Whether chocolate, plastic, or real, the eggs found in Easter baskets can cause a variety of problems for your furry friends. While the dangers of chocolate are well known, the dangers of plastic and real eggs may be less obvious. Plastic eggs can cause digestive and respiratory tract irritation or obstruction when swallowed or inhaled.
Broken pieces of these eggs can also lead to cuts on your companion’s paws and in their mouth. Hard boiled eggs often cause digestive issues when dogs sniff out and eat the eggs leftover from the egg hunt. For your companion’s safety, and your kid’s entertainment, consider writing down where you hid all the eggs, and then be sure they’ve all been collected before heading in for dinner. Speaking of which…
Cooking with care
Many of the foods we safely eat can cause problems for our furry friends – sometimes even in small quantities. It’s important to be particularly aware around the holidays as there is often so much commotion going on that our companions are more likely to find a way to sneak a “forbidden snack,” or find a soft-hearted sucker to give into their pleading eyes. Below are some common Easter table foods and how they can be problematic for your furry friends.

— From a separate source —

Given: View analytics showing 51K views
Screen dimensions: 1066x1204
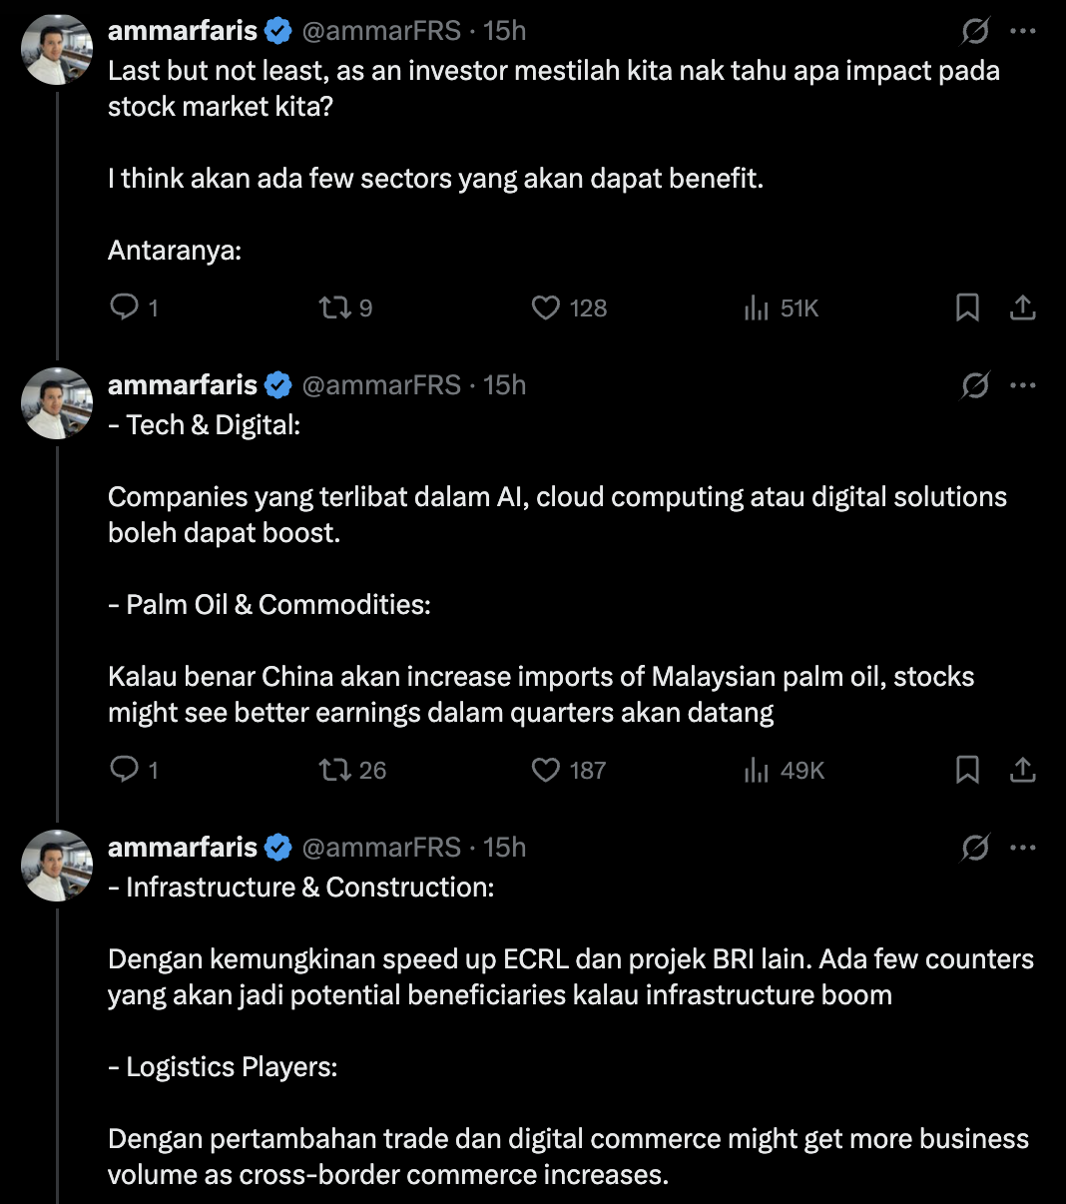Looking at the screenshot, I should pos(757,307).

The main problem with the typical pork roast is the amount of fat it contains, as many dogs or cats will develop digestive upset from eating excessively fatty foods. Fat isn’t the only problem with pork roast, though. Few companions are willing and able to resist the chance to play with (and eat) the twine that often holds these cuts of meat together. When eaten, this twine can obstruct your dog or cat’s digestive tract, so be sure to dispose of this string safely.

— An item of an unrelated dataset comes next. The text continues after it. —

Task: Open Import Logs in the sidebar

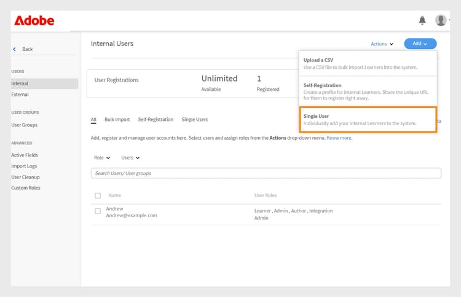Action: 25,166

The dangers of ham are much the same as those mentioned above for the pork roast, with one more thrown in for good measure… the salt. Most hams have a high enough salt content to lead to neurologic problems for companions that eat a large enough quantity. Of course, the amount that will define a “large enough” quantity will vary for each dog or cat based on a number of factors. So it’s just best to play it safe and avoid sharing the Easter ham with your companions, and be sure to ask your guests to do the same.
Bread and rolls
Here it isn’t necessarily the finished product that poses a risk to your furry friend, but rather the uncooked dough that could result in an emergency trip to the vet. When cats or dogs (typically dogs) eat uncooked dough containing live yeast, they can suffer a variety of debilitating and potentially fatal problems as the live yeast becomes “active” in the warm, moist environment of their stomach. Much as it would do when rising appropriately in a cupboard or oven, the active yeast converts the sugars in the dough to carbon dioxide and alcohol. The carbon dioxide expands the stomach to the point of discomfort and blocks the return of blood to the heart, resulting in a state of true shock. The alcohol causes a variety of metabolic problems, or what would more commonly be thought of as ‘alcohol poisoning.’ In some instances, the expanding dough can result in an obstruction of the stomach, which may require surgery. Given all these potential problems, it really is best to let your bread dough rise on a high shelf, in the microwave, or in a closed oven, rather than on the kitchen counter.
Overall, keeping your companions out of the kitchen when preparing the Easter feast and well away from the table once the food comes out will help the whole family have a comfortable, enjoyable meal.